Embora se tenha transformado na banalidade mais comum, é verdade que "as crises são uma oportunidade". Isto significa apenas que não sendo desejadas e muito menos desejáveis, também as crises acabam por passar e que cada um, de facto, constrói o seu próprio futuro, no presente. Não seria mais do que isto, o que o primeiro-ministro português terá pretendido dizer aos desempregados, como se aqui não houvesse, também, um terrível drama colectivo, um grave problema social e um sério desafio à governação. O "memorando de entendimento" com a troika, como todos bem se recordam, foi concluído à pressa e assinado a contragosto por um governo demissionário, sem margem negocial e com uma legitimidade democrática diminuída, na véspera de eleições antecipadas. Para compensar a evidente fragilidade desse compromisso, a principal força política da oposição - que iria vencer as eleições e formar o actual governo - declarou a sua adesão ao "memorando" e prometeu, com inusitado entusiasmo, que pretendia mesmo "ir além" dos compromissos que o governo cessante admitia com resignação. Não obstante, há quem tente agora confundir a necessidade incontornável de honrar os compromissos assumidos nesse "memorando" conjuntural, com a submissão fatal à leitura ideologicamente empenhada que dele faz a maioria governante, e quem pretenda continuar a excluir do debate político democrático a orientação até hoje hegemónica do defunto directório europeu.

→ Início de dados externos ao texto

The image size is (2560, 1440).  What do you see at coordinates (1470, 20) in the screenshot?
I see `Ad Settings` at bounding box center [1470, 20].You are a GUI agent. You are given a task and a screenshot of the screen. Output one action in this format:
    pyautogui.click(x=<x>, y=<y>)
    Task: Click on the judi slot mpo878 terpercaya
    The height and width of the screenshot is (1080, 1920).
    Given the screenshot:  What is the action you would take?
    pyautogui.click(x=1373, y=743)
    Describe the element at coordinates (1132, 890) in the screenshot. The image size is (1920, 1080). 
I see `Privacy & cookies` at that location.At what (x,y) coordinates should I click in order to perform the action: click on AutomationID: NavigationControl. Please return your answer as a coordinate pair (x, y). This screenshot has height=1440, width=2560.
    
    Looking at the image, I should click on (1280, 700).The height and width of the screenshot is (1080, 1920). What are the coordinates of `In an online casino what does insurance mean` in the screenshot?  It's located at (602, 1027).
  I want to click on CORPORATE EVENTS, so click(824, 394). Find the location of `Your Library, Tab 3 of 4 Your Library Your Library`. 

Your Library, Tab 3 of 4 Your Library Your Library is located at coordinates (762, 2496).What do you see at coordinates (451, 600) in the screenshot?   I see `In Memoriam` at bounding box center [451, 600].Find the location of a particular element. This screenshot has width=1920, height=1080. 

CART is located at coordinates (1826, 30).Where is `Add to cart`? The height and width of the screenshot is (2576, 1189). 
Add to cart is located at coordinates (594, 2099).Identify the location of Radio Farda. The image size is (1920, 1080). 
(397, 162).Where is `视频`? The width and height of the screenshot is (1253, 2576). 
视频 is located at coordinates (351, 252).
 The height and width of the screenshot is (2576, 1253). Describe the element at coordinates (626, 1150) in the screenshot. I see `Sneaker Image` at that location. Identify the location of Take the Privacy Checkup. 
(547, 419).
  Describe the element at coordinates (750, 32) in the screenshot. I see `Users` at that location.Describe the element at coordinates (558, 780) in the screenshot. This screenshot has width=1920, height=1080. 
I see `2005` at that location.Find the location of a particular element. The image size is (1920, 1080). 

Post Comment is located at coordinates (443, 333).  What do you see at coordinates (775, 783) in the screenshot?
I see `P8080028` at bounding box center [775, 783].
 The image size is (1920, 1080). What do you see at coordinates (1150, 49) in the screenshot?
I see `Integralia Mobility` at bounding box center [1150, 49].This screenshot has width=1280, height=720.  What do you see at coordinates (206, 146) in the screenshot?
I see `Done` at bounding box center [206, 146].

Mas enganam-se! Como sempre, as crises abrem múltiplas oportunidades. À direita e à esquerda, só os demagogos podem prometer para breve um futuro radioso mas convém não esquecer que o chamado "Estado de Bem-estar" emergiu da grande depressão dos anos 20 e que a "democracia social" europeia foi construída, pela esquerda e pela direita, sobre as ruínas da Segunda Guerra Mundial. Que não nos falte a ousadia indispensável para enfrentar os desafios, promover as mudanças... e prevenir novas catástrofes.